▶ _Task details_
What you return must be the data below, word for word, without any images.

======== Entries provided ========

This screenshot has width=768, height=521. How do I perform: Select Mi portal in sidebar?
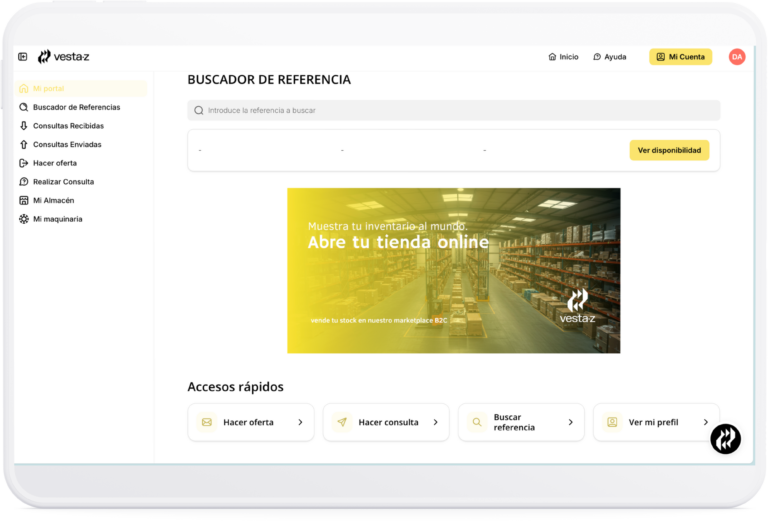click(x=48, y=88)
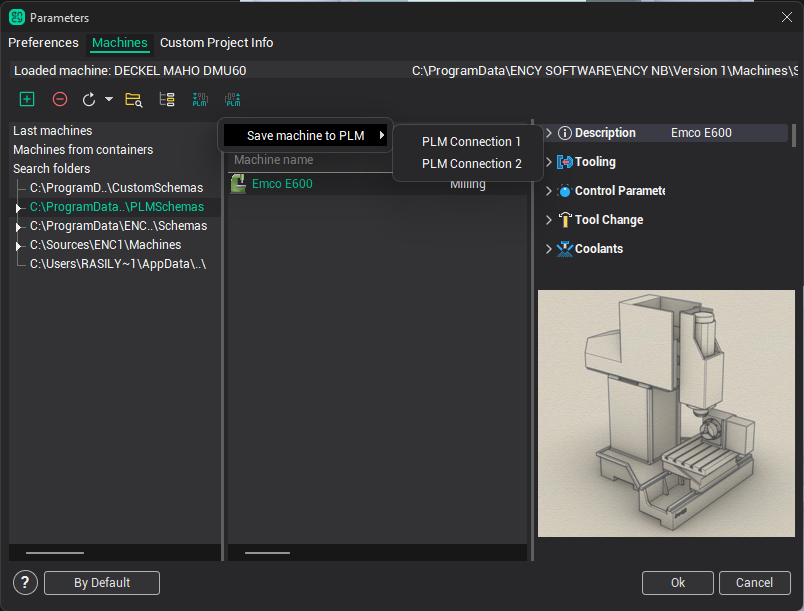Image resolution: width=804 pixels, height=611 pixels.
Task: Click the refresh arrow icon in the toolbar
Action: point(89,99)
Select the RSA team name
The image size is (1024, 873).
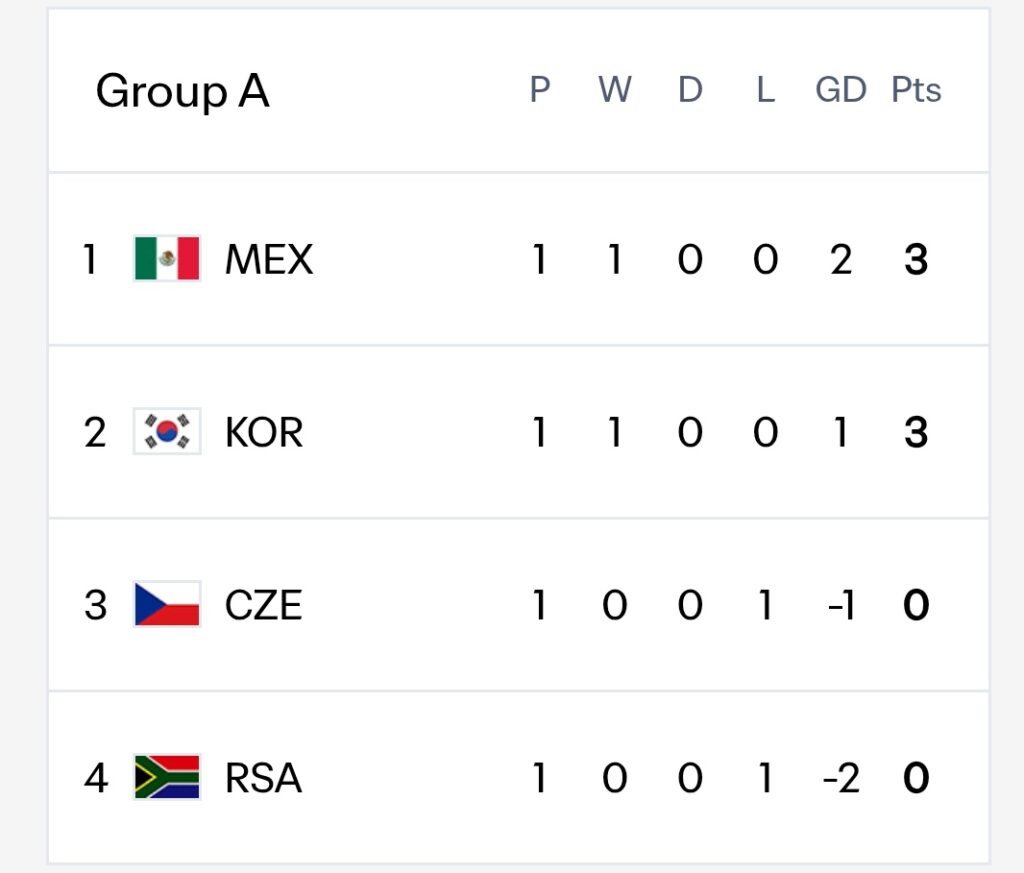pyautogui.click(x=263, y=778)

========

▶ _Result of the exercise_
This screenshot has width=768, height=521. How do I perform: Select Mi portal in sidebar?
click(x=48, y=88)
Image resolution: width=804 pixels, height=611 pixels.
Task: Click the refresh arrow icon in the toolbar
Action: point(89,99)
Select the RSA team name
The image size is (1024, 873).
pyautogui.click(x=263, y=778)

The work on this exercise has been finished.